NMFS PAM Google Cloud Project 1

Team Leads

Sofie Van Parijs (NEFSC), Dan Woodrich (AFSC)

Goal

Demonstrate a scalable and cost-effective cloud-based workflow to modernize NMFS PAM operations and support the protected species mission

Target outcome

Developing a National PAM Cloud operational repository for data processing and storage

Project Resources

PAM GCP Technical System Documentation

Overview

Summary of key decisions, technical system set-up, and use expectations for using software applications in the PAM GCP. This document is an initial way to collaborate on developing the documentation and will be transitioned to the National PAM Network GitHub once folks have access.

The acoustics SI and project design philosophy:

The ggn-nmfs-pamdata-prod-1 (“pamdata”) GCP project is designed to encompass the requirements of the PAM SI, while best prioritizing the wants and needs of the end-users and use cases, and staying near best admin practices for NMFS OCIO GCP. The relevant objectives of the PAM acoustics SI include acoustic data storage across NMFS, and passive acoustic monitoring applications that generally feed from this data. The primary end-users of the system include data owners and users, and application owners, developers, and users.

Permissions structure:

A principle and role based structure was designed for project capabilities. By defining specific principle groups (project supervisor, application developer, etc) the project is resilient to changes in individual users.
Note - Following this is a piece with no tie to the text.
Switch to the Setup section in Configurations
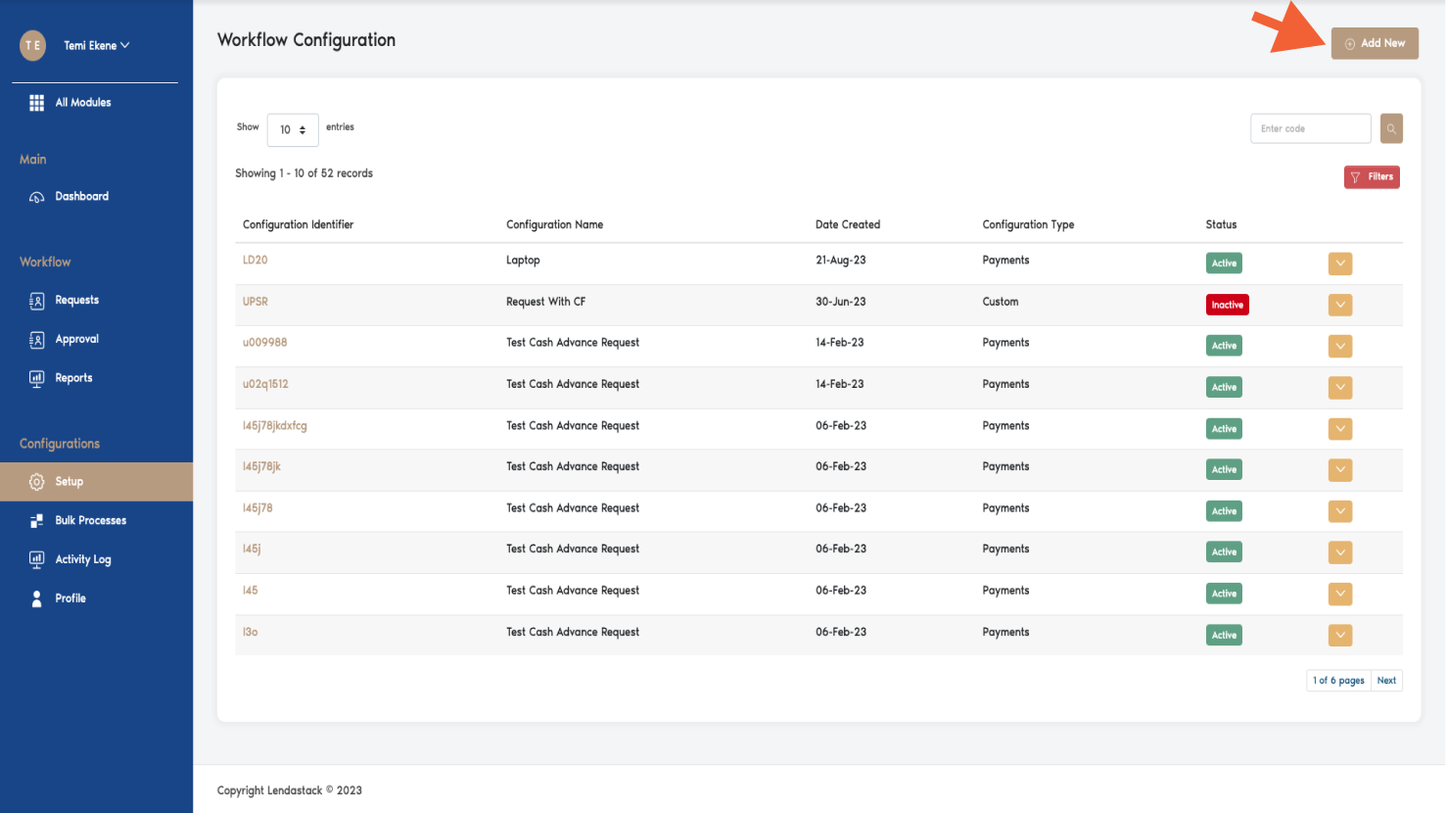click(68, 481)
Roles are given to these principle groups- for example, the project supervisors principle group is given viewing roles for most of the resources in the project for their visibility.
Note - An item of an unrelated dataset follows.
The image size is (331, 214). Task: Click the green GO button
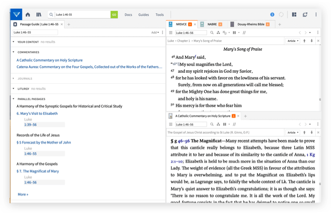coord(114,14)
For quick configuration and transparency during the dynamic early stages of the project, principle and role definitions are managed by a central “project admin” principle group via terraform. NMFS OCIO best practice recommends Terraform for more transparent project resource configuration and management, and this allows for simplicity and transparency.

Alternatives: In the future, we may wish to delegate assignment of users to principle groups in a way that better resembles the true acoustics SI responsible parties (ie, supervisors can assign the project admin(s), data authorities can designate their respective data admin(s), etc). In the short term, this may result in too much unpredictability to the dynamic project.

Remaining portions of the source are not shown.